Out is a gutsy, unflinching look at what lengths a group of women will go to protect themselves in the face of degradation and violence. Kirino effortlessly slips into multiple points of view telling the story of a woman in the Tokyo suburbs after she murders her abusive husband and enlists the help of her coworkers in covering up the crime. The murder is only the beginning, and the narrative unfolds like a slow-rolling nightmare, masterfully plotted and saturated with tension. In my humble opinion, it’s a masterpiece, but reader beware, this story is not for the faint of heart.
They Never Learn by Layne Fargo
“Kinnear has never looked at me like this—really looked at me. In all the years I’ve known him, eye contact was always a brief stopover on the way to ogling my tits, my ass. Reducing me to parts. This wild-eyed fear is the closest thing to respect he’s ever paid me.
Too little, far too late.”
Dr. Scarlett Clark, university professor and serial killer, murders the worst of the worst on Gorman University’s campus, ridding the world of men who prey on women. Her next target is someone in her own department and the riskiest one yet. Meanwhile, we also meet Carly, freshman at Gorman, relieved to be free of her emotionally abusive father for the first time in her life. These two storylines converge in the most satisfying, unexpected way and I simply could not put this book down. Fargo’s prose is crisp and incisive, and Dr. Clark is the hero we deserve and the one we need.
My Sister, the Serial Killer by Oyinkan Braithwaite
“How can a man be so obtuse? The frustration I feel is like a gas bubble in my chest, and I cannot control the need to burp.
‘No, I mean it—she will hurt you. Physically! She has hurt people—guys—before.’”
My Sister, the Serial Killer—besides having the best title—is an incredibly funny, dark, rollicking read. Set in Nigeria, it follows two sisters: one who murders, one who aids and abets. Beautiful Ayoola has a bad habit of killing the men she dates, but her many admirers, awed by her looks, never see her coming. Korede, meanwhile, has helped Ayoola escape punishment for her crimes, but how far will she go to protect her when a man she loves winds up in her sister’s crosshairs? At only 228 pages, this book packs a hefty punch in a small package, exploring the themes of loyalty, the ever-shifting balance of power between the sexes, and what happens when the balance is suddenly, violently upended.

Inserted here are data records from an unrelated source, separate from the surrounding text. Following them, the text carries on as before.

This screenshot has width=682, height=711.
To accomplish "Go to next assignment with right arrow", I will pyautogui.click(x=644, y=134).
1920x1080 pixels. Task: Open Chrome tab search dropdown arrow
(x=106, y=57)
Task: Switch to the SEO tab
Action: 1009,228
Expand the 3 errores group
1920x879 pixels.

Jane Doe by Victoria Helen Stone
“I feel a wild urge to grab a knife and end this now. He’s naked and helpless and out cold, and I could carve him into a puzzle of gore.”
Jane Doe is a hilarious, sardonic romp through the lands of revenge, told from a singular point of view: “Jane” the sociopath, who comes rolling into the Midwest to avenge her best friend’s suicide. Fueled by rage and despair at losing the one person she shared a human connection with, Jane expertly manipulates herself into her opponent’s tidy, Nice Guy life, determined to destroy him the way he emotionally abused and destroyed her best friend. Stone takes blistering aim at the gross hypocrisy filling Steve’s religious circles— “You’re a tease or a whore. A heartless denier or a Jezebel. Their penises are God’s divining rods, searching out evil” —and Jane’s final act of retribution is one for the ages. Read if you like razor sharp humor with your Good for Her books.